■ PAGE TEXT:
● ● ●

I wouldn't say they are 'unnecessary'.
There are situations, even on IA, when you need _fence_ isntructions.
So, please leave rte_*mb() macros unmodified.
I still think that we need to create a new set of architecture dependent macros, as what discussed before.
Probably by analogy with linux kernel rte_smp_*mb() is a good name for them.  
Though if you have some better name in mind, I am open to suggestions here.

> But if dpdk runing on a AMD processor, maybe we should use processor memory barrier.

As far as I remember, amd has the same memory ordering model.
So, I don't think we need  #ifdef RTE_ARCH_X86_IA here.

Konstantin

> I add a macro to distinguish them, if we compile DPDK for IA processor, add the macro (RTE_ARCH_X86_IA) can improve performance
> with compiler memory barrier. Or we can add RTE_ARCH_X86_AMD for using processor memory barrier, in this case, if didn't add the
> macro, the memory ordering will not be guaranteed. Which macro is better?
> If this patch applied, the PMD's old implementation of compiler memory barrier (some volatile variable) can be fixed with rte_rmb()
> and rte_wmb() for any architecture.
> 
> ---
>  lib/librte_eal/common/include/arch/x86/rte_atomic.h | 10 ++++++++++
>  1 file changed, 10 insertions(+)
> 
> diff --git a/lib/librte_eal/common/include/arch/x86/rte_atomic.h b/lib/librte_eal/common/include/arch/x86/rte_atomic.h
> index e93e8ee..52b1e81 100644
> --- a/lib/librte_eal/common/include/arch/x86/rte_atomic.h
> +++ b/lib/librte_eal/common/include/arch/x86/rte_atomic.h
> @@ -49,10 +49,20 @@ extern "C" {
> 
>  #define	rte_mb() _mm_mfence()
> 
> +#ifdef RTE_ARCH_X86_IA
> +
> +#define rte_wmb() rte_compiler_barrier()
> +
> +#define rte_rmb() rte_compiler_barrier()
> +
> +#else
> +
>  #define	rte_wmb() _mm_sfence()
> 
>  #define	rte_rmb() _mm_lfence()

● ● ●

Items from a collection
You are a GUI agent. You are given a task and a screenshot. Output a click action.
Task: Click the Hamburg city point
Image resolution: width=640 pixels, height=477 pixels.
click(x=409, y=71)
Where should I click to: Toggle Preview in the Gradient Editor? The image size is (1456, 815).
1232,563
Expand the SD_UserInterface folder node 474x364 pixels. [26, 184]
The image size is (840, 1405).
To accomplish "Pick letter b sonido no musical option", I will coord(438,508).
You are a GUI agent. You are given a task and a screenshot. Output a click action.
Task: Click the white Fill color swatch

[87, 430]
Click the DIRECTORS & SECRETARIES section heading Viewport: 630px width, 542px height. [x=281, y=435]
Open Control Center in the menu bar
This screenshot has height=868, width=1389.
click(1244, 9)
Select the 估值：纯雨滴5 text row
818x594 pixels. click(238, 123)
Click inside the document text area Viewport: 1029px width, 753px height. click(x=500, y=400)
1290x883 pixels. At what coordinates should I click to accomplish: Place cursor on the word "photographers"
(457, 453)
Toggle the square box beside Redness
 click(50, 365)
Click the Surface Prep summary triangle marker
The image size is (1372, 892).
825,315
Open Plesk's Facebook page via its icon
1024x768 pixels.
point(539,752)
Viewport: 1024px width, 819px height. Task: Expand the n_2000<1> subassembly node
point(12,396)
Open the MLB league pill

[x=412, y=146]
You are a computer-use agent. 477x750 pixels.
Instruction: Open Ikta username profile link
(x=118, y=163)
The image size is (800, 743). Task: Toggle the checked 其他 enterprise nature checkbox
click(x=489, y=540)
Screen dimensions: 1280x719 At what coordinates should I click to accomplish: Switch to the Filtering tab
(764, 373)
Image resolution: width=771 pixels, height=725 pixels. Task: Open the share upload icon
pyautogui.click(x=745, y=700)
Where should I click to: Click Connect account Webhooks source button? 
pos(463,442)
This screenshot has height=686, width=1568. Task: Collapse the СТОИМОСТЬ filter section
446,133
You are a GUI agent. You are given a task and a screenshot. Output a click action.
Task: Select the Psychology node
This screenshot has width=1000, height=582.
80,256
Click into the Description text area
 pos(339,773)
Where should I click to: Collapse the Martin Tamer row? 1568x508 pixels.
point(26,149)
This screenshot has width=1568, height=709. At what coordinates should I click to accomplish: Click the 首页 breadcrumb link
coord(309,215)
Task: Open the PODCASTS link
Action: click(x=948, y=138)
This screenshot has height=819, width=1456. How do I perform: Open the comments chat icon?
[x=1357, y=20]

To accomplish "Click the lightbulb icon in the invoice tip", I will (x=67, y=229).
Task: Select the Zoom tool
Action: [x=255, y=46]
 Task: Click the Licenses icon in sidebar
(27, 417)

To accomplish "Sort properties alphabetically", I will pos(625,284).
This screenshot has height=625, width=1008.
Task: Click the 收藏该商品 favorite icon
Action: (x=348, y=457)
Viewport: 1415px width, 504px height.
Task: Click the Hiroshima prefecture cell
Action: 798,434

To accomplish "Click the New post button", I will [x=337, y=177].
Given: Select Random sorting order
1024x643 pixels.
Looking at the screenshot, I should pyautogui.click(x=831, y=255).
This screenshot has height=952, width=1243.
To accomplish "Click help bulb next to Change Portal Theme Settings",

● ● ●

■ WORK REQUIRED: Please extract the passage of the memory barrier discussion from "So, I don't" up to and including "for any architecture.".

■ CORRECT RESPONSE:
So, I don't think we need  #ifdef RTE_ARCH_X86_IA here.

Konstantin

> I add a macro to distinguish them, if we compile DPDK for IA processor, add the macro (RTE_ARCH_X86_IA) can improve performance
> with compiler memory barrier. Or we can add RTE_ARCH_X86_AMD for using processor memory barrier, in this case, if didn't add the
> macro, the memory ordering will not be guaranteed. Which macro is better?
> If this patch applied, the PMD's old implementation of compiler memory barrier (some volatile variable) can be fixed with rte_rmb()
> and rte_wmb() for any architecture.